| Page extract |

[R] Histogram over a Large Data Set (DB): How?

Sean Davis sdavis2 at mail.nih.gov
Fri Nov 18 01:03:57 CET 2005


[R] Histogram over a Large Data Set (DB): How?

Have you tried just grabbing the whole column using dbGetQuery?  Try doing 
this:

spams <- dbGetQuery(con,"select unixtime from email limit 1000000")

Then increase from 1,000,000 to 1.5 million, to 2 million, etc.  until you 
break something (run out of memory), if you do at all.

However, the BETTER way to do this, if you already have the data in the 
database is to allow the database to do the histogram for you.  For example, 
to get a count of spams by day, in MySQL do something like:

spams <- dbGetQuery(con,"select date_format(unixtime,'%m/%d/%y'),count(*) 
from email group by date_format(unixtime,'%m/%d/%y')")

Then, you will have a count of the number of spams by date and can plot as 
you like.

Sean

----- Original Message ----- 
From: Eric Eide
To: r-help at stat.math.ethz.ch
Sent: Thursday, November 17, 2005 6:25 PM
Subject: [R] Histogram over a Large Data Set (DB): How?


Hi!  I'm new to R, and I have a question about how R works with large data 
sets
--- in particular, data sets that come from databases.
I'm using R 2.2.0 with the DBI package (0.1-9) and the RMySQL package 
(0.5-5).
My get-my-feet-wet-with-R project is to make a histogram from a data set 
stored
in a MySQL database.  In particular, I have a table that describes some
observed spam emails.  The 'unixtime' column of the table contains the
timestamps of the messages.  My current goal is to plot the number of spams 
per
day during the recording period.
So far, this is my script (edited for brevity), and it works well:
----- 
library(RMySQL)
drv <- dbDriver("MySQL")
con <- dbConnect(drv, group="spam")
# "where" clause to limit data set size, as described below.
spams <- dbGetQuery(con, "select unixtime from email where 
LENGTH(email_to)=4")
firstspam <- min(spams$unixtime)
lastspam <- max(spams$unixtime)
# spansize == one day
spansize <- 60 * 60 * 24
firstbreak = floor(firstspam / spansize)
lastbreak = celing(lastspam / spansize)
spambreaks = (firstbreak:lastbreak) * spansize
hist(spams$unixtime, br=spambreaks, plot=TRUE, col="red")

| Dataset excerpts |
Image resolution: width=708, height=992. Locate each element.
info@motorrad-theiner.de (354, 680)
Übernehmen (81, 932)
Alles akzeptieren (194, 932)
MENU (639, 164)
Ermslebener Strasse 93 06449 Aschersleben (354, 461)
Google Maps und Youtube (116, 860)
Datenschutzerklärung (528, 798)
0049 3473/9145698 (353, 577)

---

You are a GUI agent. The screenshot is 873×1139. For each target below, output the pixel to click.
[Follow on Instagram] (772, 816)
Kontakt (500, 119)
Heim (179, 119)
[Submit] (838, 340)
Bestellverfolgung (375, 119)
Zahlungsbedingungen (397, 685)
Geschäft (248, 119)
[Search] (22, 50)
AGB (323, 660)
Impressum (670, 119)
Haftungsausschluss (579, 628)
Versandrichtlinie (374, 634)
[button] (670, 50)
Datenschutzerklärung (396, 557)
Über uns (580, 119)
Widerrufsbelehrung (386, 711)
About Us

| Written task A |
Identify every line of the entries that contains the string "Datenschutzerklärung", and copy each of those lines. Case counts.
| Written task B |
Write the next part of the mailing-list post about histograms over large data sets in R, starting after its last line.
The text and the entries were taken from unrelated sources.

| Answer A |
Datenschutzerklärung (528, 798)
Datenschutzerklärung (396, 557)

| Answer B |
----- 
The "where" clause serves to limit the number of records, while I figure out
the surrounding parts.  And now I'd like to do that... but I'm not sure how!
The actual "email" table has 2.9 million rows (a lot of spam!), so I presume
that I cannot (or at least, shouldn't) read it all at once.  Reading the
documentation of the RMySQL package, I understand that the syntax I want is
something like this:
----- 
rs <- dbSendQuery(con, "select unixtime from email order by unixtime")
out <- dbApply(rs, INDEX = "unixtime",
         FUN = function(x, grp) hist(x$unixtime, ...))
----- 
But I can't quite seem to make this work.  When I try the above directly, I 
get
errors like this:
  Error in mysqlDBApply(res, ...) : unimplemented type 'NULL' in 'length<-'
More generally, I'm pretty sure that I'm misusing `hist' in the code above. 
I
don't want a series of histograms; I want just one histogram, made from the
concatenation of all the records fetched from the table.
I didn't find a recipe for doing this sort of thing in the R FAQ or in the
archives for this mailing list, so I'm hoping that someone can set me on the
right track.  How does one code in R with functions that expect "whole"
vectors, and somehow provide those vectors in a "piecemeal" fashion?  Is 
there
a general recipe for this situation in R (aren't large data sets common?), 
or
do I need to code the histogram generator myself?
Thanks for any help! --- 
Eric.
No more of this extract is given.